La BCEAO demande aux acteurs concernés d’accélérer leurs préparatifs. Ces préparatifs sont techniques et administratifs. Le respect de l’échéance est nécessaire. L’objectif est une couverture complète à l’échelle régionale. Les usagers doivent avoir un accès effectif aux services.
Ce système fait partie d’une stratégie de modernisation. Les infrastructures financières de l’UEMOA sont concernées. L’inclusion financière doit se renforcer. L’accès aux services de paiement sera facilité. Les populations et les entreprises en bénéficieront.
L’interopérabilité des paiements numériques soutiendra les échanges économiques. La BCEAO adopte une approche ferme pour accélérer l’adhésion. Certains opérateurs montrent des réticences. Des contraintes structurelles et économiques expliquent ces positions.

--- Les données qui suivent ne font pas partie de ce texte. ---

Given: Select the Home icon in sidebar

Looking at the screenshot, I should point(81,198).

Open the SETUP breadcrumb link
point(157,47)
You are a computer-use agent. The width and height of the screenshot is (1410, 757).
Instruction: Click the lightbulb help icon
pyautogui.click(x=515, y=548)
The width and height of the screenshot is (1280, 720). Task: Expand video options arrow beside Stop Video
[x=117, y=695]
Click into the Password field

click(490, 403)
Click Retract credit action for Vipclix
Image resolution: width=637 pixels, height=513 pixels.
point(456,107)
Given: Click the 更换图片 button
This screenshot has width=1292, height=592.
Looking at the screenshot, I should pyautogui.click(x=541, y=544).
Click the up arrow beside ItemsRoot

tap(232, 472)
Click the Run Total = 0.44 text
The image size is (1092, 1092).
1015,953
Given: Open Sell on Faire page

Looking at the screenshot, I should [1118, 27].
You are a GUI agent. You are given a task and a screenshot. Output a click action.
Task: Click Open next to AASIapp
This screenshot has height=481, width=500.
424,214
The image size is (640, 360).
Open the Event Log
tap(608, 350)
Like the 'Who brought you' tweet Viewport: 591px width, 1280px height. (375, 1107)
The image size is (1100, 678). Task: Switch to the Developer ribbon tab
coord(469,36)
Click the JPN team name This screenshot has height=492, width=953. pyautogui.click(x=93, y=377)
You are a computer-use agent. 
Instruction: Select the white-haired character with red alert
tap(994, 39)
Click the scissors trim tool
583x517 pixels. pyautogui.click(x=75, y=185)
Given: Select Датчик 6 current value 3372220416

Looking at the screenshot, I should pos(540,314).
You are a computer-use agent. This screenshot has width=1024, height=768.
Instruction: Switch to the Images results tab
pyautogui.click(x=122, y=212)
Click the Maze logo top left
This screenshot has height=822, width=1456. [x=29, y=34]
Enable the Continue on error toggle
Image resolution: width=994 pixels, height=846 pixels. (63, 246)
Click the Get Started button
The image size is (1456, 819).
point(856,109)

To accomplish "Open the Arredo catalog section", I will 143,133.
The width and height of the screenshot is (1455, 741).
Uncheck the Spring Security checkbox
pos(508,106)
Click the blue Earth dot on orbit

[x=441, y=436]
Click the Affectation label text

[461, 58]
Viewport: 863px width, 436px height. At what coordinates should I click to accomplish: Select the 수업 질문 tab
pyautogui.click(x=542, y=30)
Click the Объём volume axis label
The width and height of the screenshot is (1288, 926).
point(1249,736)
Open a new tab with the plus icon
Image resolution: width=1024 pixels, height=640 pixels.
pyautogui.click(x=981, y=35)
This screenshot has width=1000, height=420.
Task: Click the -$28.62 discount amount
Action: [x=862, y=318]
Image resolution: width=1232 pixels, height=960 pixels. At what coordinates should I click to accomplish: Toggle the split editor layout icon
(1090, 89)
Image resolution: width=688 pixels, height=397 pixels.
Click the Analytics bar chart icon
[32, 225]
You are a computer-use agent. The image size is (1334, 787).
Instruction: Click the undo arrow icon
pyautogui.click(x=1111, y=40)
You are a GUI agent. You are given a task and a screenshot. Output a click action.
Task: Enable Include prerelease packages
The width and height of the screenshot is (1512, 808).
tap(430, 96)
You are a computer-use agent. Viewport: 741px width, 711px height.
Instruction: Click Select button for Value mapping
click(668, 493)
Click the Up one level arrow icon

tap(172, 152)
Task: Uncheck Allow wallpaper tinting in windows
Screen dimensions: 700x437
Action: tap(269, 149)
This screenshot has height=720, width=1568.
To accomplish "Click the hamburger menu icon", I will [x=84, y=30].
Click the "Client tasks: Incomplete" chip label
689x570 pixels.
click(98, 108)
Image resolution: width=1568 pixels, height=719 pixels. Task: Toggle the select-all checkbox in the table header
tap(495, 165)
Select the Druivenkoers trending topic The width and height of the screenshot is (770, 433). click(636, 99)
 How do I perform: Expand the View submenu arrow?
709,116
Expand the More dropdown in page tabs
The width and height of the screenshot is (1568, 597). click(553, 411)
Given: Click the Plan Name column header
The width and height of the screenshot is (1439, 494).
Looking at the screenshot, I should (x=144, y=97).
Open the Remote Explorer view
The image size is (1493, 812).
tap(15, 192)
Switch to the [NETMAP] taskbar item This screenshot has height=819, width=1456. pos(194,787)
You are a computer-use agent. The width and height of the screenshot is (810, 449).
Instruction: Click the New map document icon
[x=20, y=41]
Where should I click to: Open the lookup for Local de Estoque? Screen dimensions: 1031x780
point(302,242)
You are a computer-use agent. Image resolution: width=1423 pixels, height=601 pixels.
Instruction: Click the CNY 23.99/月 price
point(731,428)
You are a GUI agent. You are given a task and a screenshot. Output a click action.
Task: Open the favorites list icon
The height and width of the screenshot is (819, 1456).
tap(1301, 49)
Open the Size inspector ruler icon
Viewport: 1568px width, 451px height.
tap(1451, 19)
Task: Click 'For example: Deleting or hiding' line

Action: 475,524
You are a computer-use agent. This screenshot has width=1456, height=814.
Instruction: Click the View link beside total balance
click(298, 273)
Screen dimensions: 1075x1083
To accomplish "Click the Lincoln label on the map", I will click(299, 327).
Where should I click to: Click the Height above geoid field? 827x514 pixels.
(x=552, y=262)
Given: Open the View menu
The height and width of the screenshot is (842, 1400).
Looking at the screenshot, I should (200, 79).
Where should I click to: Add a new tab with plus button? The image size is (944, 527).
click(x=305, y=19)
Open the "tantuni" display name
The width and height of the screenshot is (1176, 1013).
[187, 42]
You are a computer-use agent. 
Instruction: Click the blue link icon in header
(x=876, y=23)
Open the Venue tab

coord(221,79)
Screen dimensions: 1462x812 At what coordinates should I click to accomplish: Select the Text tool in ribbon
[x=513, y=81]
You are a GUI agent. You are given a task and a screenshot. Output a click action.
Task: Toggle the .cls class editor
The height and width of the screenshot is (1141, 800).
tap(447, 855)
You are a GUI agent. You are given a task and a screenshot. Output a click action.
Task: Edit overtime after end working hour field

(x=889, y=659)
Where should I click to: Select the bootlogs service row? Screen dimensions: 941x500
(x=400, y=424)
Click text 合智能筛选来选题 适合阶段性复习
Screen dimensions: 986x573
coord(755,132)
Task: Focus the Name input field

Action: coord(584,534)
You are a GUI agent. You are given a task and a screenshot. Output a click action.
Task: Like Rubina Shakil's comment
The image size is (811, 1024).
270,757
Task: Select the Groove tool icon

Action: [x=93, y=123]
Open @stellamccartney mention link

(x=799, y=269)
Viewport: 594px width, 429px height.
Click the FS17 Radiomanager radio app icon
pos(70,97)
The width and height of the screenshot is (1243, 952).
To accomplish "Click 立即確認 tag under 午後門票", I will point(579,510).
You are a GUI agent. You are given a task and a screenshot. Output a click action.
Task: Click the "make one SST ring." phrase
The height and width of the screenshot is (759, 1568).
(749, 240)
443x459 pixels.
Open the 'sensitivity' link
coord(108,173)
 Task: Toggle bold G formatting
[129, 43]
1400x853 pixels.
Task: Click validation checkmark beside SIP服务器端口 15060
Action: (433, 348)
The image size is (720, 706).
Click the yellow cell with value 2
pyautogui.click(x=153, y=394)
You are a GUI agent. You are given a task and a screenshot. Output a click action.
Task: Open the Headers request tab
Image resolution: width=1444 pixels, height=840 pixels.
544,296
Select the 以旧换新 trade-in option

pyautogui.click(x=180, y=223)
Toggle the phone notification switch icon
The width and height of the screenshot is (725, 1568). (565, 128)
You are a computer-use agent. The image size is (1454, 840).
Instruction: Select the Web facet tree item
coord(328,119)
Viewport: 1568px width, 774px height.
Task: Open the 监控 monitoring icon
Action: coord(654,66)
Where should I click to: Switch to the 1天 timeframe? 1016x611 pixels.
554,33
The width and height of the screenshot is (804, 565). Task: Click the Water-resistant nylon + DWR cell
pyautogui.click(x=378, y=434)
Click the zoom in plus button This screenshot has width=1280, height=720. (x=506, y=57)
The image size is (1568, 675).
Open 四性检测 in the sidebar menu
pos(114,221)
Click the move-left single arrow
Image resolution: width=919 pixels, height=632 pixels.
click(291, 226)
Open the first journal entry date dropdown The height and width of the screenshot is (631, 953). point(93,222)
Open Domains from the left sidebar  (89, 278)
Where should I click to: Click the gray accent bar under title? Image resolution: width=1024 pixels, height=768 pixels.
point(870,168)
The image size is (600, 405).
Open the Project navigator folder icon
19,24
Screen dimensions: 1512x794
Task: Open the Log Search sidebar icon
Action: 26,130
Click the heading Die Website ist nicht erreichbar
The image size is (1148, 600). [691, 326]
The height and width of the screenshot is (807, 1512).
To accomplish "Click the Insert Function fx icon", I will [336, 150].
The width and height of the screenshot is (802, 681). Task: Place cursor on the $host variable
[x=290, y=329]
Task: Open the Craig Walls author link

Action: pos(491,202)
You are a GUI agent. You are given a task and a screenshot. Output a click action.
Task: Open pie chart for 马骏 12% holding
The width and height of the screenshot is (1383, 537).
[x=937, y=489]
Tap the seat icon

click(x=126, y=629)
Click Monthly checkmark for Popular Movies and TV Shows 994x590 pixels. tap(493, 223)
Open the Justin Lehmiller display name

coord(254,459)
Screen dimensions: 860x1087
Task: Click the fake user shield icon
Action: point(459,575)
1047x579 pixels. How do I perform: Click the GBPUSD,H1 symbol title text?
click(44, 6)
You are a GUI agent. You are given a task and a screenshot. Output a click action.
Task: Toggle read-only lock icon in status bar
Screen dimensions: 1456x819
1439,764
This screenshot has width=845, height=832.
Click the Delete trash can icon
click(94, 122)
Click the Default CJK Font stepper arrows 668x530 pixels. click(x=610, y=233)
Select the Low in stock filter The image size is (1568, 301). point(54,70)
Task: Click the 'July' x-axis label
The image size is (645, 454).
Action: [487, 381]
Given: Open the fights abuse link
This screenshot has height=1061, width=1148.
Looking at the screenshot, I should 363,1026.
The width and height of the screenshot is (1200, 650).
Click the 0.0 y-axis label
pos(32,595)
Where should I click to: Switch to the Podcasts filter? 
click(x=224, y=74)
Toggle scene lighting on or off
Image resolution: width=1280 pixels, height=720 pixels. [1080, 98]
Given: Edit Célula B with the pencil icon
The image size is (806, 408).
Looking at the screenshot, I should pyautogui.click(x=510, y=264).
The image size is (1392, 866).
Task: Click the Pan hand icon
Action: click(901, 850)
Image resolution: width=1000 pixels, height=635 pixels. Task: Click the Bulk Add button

À terme, ce système créera un marché unifié des paiements. Il réduira les coûts pour les usagers. L’inclusion financière s’améliorera progressivement. L’intégration économique de la région se renforcera. Les paiements électroniques progressent actuellement. L’écosystème reste cependant fragmenté. Banques, fintechs et opérateurs mobiles opèrent souvent séparément.
Le Togo montre une progression notable. Le nombre de comptes de monnaie électronique a augmenté de 76,87% en un an. Six acteurs sont autorisés à ouvrir les services au public. La BCEAO a aussi lancé un espace pour développeurs. De nouvelles solutions de paiements instantanés en découleront.
Le pays se classe au quinzième rang mondial pour la création d’entreprises. Il est premier en Afrique selon le Doing Business 2020. Le Togo poursuit ses réformes pour améliorer l’environnement des affaires. Le commerce transfrontalier a été significativement réformé. La numérisation des actes et procédures est une priorité. Les délais à l’importation et à l’exportation ont été réduits.
Le pays est passé de la 133ème à la 127ème place. L’indicateur sur l’obtention d’un permis de construire est concerné. Le Togo veut réitérer cet exploit dans le prochain rapport. Des réformes facilitent aussi le raccordement à l’électricité et à l’eau. L’indicateur sur le transfert de propriété s’est nettement amélioré depuis 2018. Le pays ambitionne désormais le sommet du classement africain.
La passation des marchés publics est en constant assainissement. La professionnalisation et la numérisation sont des axes majeurs. Le paiement des taxes et impôts a aussi été réformé. Certains impôts ont été remplacés ou supprimés. Des exonérations ont été introduites. L’objectif est un cadre fiscal plus incitatif. La téléfiscalité se développe en parallèle.